• _Aufgaben dieser Übung_
• 1. Für wen ist New Work laut dem Text über New Work und Rezession überlebenswichtig?
• 2. Gib den Absatz, der mit „Ich befürchte, dass viele Unternehmen“ beginnt, aus dem Text über New Work und Rezession kürzer wieder und behalte seine wesentlichen Aussagen bei.
• 3. Führe den Text über New Work und Rezession ab seinem letzten Satz weiter.

• _Angezeigter Text_
· · · · · · ·
Also zusammenfassend: Wir brauchen neue Organisationen, neue Arten der Zusammenarbeit, Sinn, Ganzheitlichkeit und Selbstorganisation, nicht, damit Arbeit ein bisschen netter wird. Wir brauchen New Work, um adäquat mit der Komplexität unserer Zeit umgehen zu können. Wir müssen die Transformation bestehender Organisationen gestalten, damit diese ihren Zweck auch weiterhin erfüllen können. Punkt und fertig. New Work ist damit keine Sozialromantik. New Work ist nicht (nur) für fackelschwingende Sozialarbeiter*innen. New Work ist überlebenswichtig für jede Organisation in jeder Branche.

Jetzt aber Rezession

Ich hoffe, Du bist noch dabei, denn jetzt kommt der Switch zur Rezession:

Ich befürchte, dass viele der aktuell angestoßenen Initiativen zur Neugestaltung unserer Unternehmen, zu einem Umdenken in der Wirtschaft, zu einem neuen Führungsstil etc. im Keim erstickt werden, wenn die Zahlen „plötzlich und unerwartet“ (höhö) nicht mehr auf rosa Blümchen stehen.

Ich befürchte, dass viele Unternehmen damit beginnen werden, wieder zurück zum „klassischen Betriebssystem“ zu wechseln und dieses ganze „Gedöns“ von Selbstorganisation, agilem Management und sinnstiftender Zusammenarbeit mit klaren Ansagen, ein paar mehr Regeln und der Wiedereinführung der Kleiderordnung vom Tisch gewischt wird.

Mehr Regeln in Zeiten zunehmender Komplexität sind absurd

Vor dem Hintergrund der obigen Ausführungen zum Umgang mit zunehmender Komplexität ist genau dies jedoch ziemlich absurd:

Es macht keinen Sinn, bei einer zunehmend unsicheren Umwelt, die interne Komplexität mit mehr Regeln zu reduzieren (wenn Komplexität überhaupt zu reduzieren wäre…). Und es wird trotzdem passieren, da viele Menschen, Manager*innen, diese Denkweise nicht verinnerlicht haben und aufgrund ihrer eigenen Unsicherheit nachvollziehbarerweise auf die bekannten Handlungsmuster zurückgreifen. Das ist zwar – wie gesagt – nachvollziehbar, aber tödlich für die Organisation.
· · · · · · ·
• _Gespeicherte Daten_

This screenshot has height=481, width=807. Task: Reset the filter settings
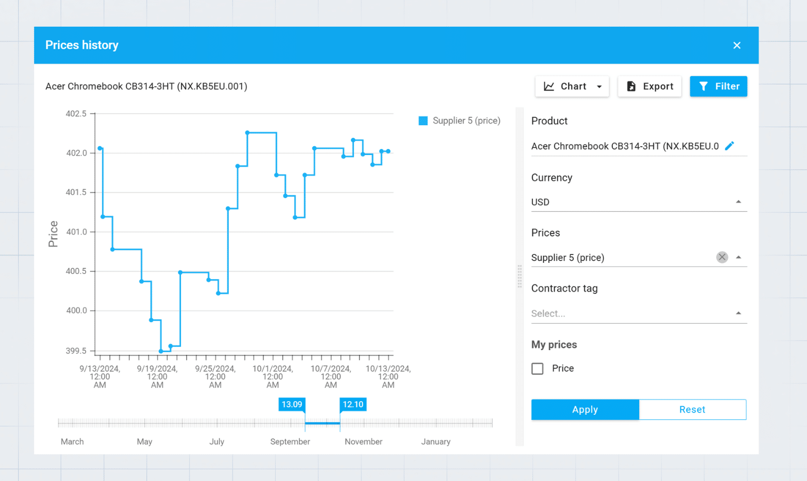[692, 410]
· · · · · · ·
• _Ergebnisse je Aufgabe_
• 1. Für jede Organisation in jeder Branche.

• 2. Befürchtet wird, dass viele Unternehmen zum „klassischen Betriebssystem“ zurückkehren und Selbstorganisation, agiles Management und sinnstiftende Zusammenarbeit durch klare Ansagen, mehr Regeln und eine wieder eingeführte Kleiderordnung beiseiteschieben.

• 3.
Dies wiederum wird dazu führen, dass die Transformation gestoppt und wir noch einige kleine und große Organisationen scheitern sehen werden.

Ach ja, so etwas wie die Digitalisierung und die damit einhergehende Roboterisierung beschleunigen diesen Prozess ziemlich. Und stell Dir jetzt immer mehr junge Menschen vor, die einfach weniger konsumieren wollen, aus Angst um unseren Planeten!

Freisetzung hat soviel mit Freiheit zu tun wie Zitronenfalter mit Zitronen zu tun haben

Das Problem bei dieser Entwicklung sind jedoch die Menschen:

Wie wird mit den Menschen umgegangen, die „freigesetzt“ (welch absurdes Wort) werden? Allein schon aus der Sicherstellung der Existenzberechtigung der Organisation Bundesagentur für Arbeit werden diese Menschen aller Voraussicht nach in die klassischen Bahnen gelenkt: Die Eingliederung auf einem nicht mehr existierenden „ersten Arbeitsmarkt“ wird angestrebt. Umschulungen und Bewerbungstrainings wechseln sich ab mit dem verpflichtenden Schreiben von Anschreiben.

2 | Und soziale Organisationen?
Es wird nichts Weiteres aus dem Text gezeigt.